Requirement: Please transcribe the listing in its entirety, character for character.

*** Records provided Section Begins ***

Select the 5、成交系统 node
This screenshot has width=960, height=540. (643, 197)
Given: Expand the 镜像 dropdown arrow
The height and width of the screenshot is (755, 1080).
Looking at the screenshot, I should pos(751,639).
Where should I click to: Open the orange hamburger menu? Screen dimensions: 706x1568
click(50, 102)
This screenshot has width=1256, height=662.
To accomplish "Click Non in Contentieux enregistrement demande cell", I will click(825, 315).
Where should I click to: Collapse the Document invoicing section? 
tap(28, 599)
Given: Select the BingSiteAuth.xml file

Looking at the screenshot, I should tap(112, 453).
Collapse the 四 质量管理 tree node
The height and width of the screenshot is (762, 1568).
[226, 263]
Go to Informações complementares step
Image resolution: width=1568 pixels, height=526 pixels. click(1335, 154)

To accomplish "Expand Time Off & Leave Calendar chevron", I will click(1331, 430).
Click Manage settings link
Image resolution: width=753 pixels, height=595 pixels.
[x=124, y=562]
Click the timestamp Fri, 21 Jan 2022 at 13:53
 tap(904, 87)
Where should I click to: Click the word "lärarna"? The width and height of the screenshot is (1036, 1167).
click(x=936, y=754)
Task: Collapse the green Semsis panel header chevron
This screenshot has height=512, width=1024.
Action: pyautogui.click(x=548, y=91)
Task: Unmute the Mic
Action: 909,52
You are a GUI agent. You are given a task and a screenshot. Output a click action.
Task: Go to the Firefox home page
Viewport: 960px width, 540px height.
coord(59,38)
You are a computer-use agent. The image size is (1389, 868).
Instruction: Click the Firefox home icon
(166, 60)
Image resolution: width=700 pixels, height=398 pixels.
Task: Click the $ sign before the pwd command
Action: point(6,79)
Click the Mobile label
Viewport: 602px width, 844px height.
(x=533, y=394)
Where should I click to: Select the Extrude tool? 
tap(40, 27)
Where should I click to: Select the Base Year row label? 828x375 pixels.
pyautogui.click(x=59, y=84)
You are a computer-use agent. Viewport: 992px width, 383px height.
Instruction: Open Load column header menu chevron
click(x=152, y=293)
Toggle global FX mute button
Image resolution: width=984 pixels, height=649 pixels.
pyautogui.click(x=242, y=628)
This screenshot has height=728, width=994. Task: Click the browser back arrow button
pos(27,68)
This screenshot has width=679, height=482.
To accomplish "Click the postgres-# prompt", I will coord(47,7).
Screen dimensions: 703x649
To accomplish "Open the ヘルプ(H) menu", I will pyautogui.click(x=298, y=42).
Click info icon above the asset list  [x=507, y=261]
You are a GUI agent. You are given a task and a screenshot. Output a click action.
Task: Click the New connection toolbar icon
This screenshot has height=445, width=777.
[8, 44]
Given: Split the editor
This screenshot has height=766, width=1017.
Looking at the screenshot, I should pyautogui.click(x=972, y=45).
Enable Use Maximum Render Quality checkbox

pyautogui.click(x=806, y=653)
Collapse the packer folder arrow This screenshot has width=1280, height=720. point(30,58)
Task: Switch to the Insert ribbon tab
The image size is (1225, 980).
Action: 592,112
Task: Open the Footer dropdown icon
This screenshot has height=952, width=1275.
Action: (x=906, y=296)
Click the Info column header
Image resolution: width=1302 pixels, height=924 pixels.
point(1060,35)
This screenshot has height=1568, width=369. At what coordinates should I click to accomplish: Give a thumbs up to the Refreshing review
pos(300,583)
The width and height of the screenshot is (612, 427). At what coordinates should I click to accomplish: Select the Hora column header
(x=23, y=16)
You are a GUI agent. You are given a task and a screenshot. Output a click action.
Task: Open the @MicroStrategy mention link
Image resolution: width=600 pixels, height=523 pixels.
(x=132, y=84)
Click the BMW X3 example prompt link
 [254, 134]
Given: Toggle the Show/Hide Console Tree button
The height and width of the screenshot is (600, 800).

*** Records provided Section Ends ***

Answer for the task:
Select the 5、成交系统 node
This screenshot has width=960, height=540. (643, 197)
Given: Expand the 镜像 dropdown arrow
The height and width of the screenshot is (755, 1080).
Looking at the screenshot, I should pos(751,639).
Where should I click to: Open the orange hamburger menu? Screen dimensions: 706x1568
click(50, 102)
This screenshot has width=1256, height=662.
To accomplish "Click Non in Contentieux enregistrement demande cell", I will click(825, 315).
Where should I click to: Collapse the Document invoicing section? 
tap(28, 599)
Given: Select the BingSiteAuth.xml file

Looking at the screenshot, I should tap(112, 453).
Collapse the 四 质量管理 tree node
The height and width of the screenshot is (762, 1568).
[226, 263]
Go to Informações complementares step
Image resolution: width=1568 pixels, height=526 pixels. click(1335, 154)

To accomplish "Expand Time Off & Leave Calendar chevron", I will click(1331, 430).
Click Manage settings link
Image resolution: width=753 pixels, height=595 pixels.
[x=124, y=562]
Click the timestamp Fri, 21 Jan 2022 at 13:53
 tap(904, 87)
Where should I click to: Click the word "lärarna"? The width and height of the screenshot is (1036, 1167).
click(x=936, y=754)
Task: Collapse the green Semsis panel header chevron
This screenshot has height=512, width=1024.
Action: pyautogui.click(x=548, y=91)
Task: Unmute the Mic
Action: 909,52
You are a GUI agent. You are given a task and a screenshot. Output a click action.
Task: Go to the Firefox home page
Viewport: 960px width, 540px height.
coord(59,38)
You are a computer-use agent. The image size is (1389, 868).
Instruction: Click the Firefox home icon
(166, 60)
Image resolution: width=700 pixels, height=398 pixels.
Task: Click the $ sign before the pwd command
Action: point(6,79)
Click the Mobile label
Viewport: 602px width, 844px height.
(x=533, y=394)
Where should I click to: Select the Extrude tool? 
tap(40, 27)
Where should I click to: Select the Base Year row label? 828x375 pixels.
pyautogui.click(x=59, y=84)
You are a computer-use agent. Viewport: 992px width, 383px height.
Instruction: Open Load column header menu chevron
click(x=152, y=293)
Toggle global FX mute button
Image resolution: width=984 pixels, height=649 pixels.
pyautogui.click(x=242, y=628)
This screenshot has height=728, width=994. Task: Click the browser back arrow button
pos(27,68)
This screenshot has width=679, height=482.
To accomplish "Click the postgres-# prompt", I will coord(47,7).
Screen dimensions: 703x649
To accomplish "Open the ヘルプ(H) menu", I will pyautogui.click(x=298, y=42).
Click info icon above the asset list  [x=507, y=261]
You are a GUI agent. You are given a task and a screenshot. Output a click action.
Task: Click the New connection toolbar icon
This screenshot has height=445, width=777.
[8, 44]
Given: Split the editor
This screenshot has height=766, width=1017.
Looking at the screenshot, I should pyautogui.click(x=972, y=45).
Enable Use Maximum Render Quality checkbox

pyautogui.click(x=806, y=653)
Collapse the packer folder arrow This screenshot has width=1280, height=720. point(30,58)
Task: Switch to the Insert ribbon tab
The image size is (1225, 980).
Action: 592,112
Task: Open the Footer dropdown icon
This screenshot has height=952, width=1275.
Action: (x=906, y=296)
Click the Info column header
Image resolution: width=1302 pixels, height=924 pixels.
point(1060,35)
This screenshot has height=1568, width=369. At what coordinates should I click to accomplish: Give a thumbs up to the Refreshing review
pos(300,583)
The width and height of the screenshot is (612, 427). At what coordinates should I click to accomplish: Select the Hora column header
(x=23, y=16)
You are a GUI agent. You are given a task and a screenshot. Output a click action.
Task: Open the @MicroStrategy mention link
Image resolution: width=600 pixels, height=523 pixels.
(x=132, y=84)
Click the BMW X3 example prompt link
 [254, 134]
Given: Toggle the Show/Hide Console Tree button
The height and width of the screenshot is (600, 800).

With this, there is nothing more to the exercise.